Input data:
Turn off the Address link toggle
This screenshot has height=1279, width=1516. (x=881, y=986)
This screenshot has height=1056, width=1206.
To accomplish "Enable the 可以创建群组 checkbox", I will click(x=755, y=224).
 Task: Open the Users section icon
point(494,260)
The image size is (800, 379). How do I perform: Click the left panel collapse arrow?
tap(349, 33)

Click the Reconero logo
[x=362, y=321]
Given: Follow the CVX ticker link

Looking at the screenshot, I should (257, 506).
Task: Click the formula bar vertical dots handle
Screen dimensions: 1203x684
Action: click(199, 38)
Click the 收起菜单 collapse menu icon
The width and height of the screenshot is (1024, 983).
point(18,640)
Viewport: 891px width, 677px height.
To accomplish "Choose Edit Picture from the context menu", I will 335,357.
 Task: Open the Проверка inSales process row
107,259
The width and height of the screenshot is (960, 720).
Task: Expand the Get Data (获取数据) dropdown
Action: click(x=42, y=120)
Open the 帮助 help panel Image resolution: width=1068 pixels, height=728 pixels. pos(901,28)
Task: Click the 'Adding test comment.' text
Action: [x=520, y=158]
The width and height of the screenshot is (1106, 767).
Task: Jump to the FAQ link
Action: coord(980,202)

Assignment: Pull out all lines from the listing that contain the string "will".

Task solution:
To accomplish "Enable the 可以创建群组 checkbox", I will click(x=755, y=224).
To accomplish "Choose Edit Picture from the context menu", I will 335,357.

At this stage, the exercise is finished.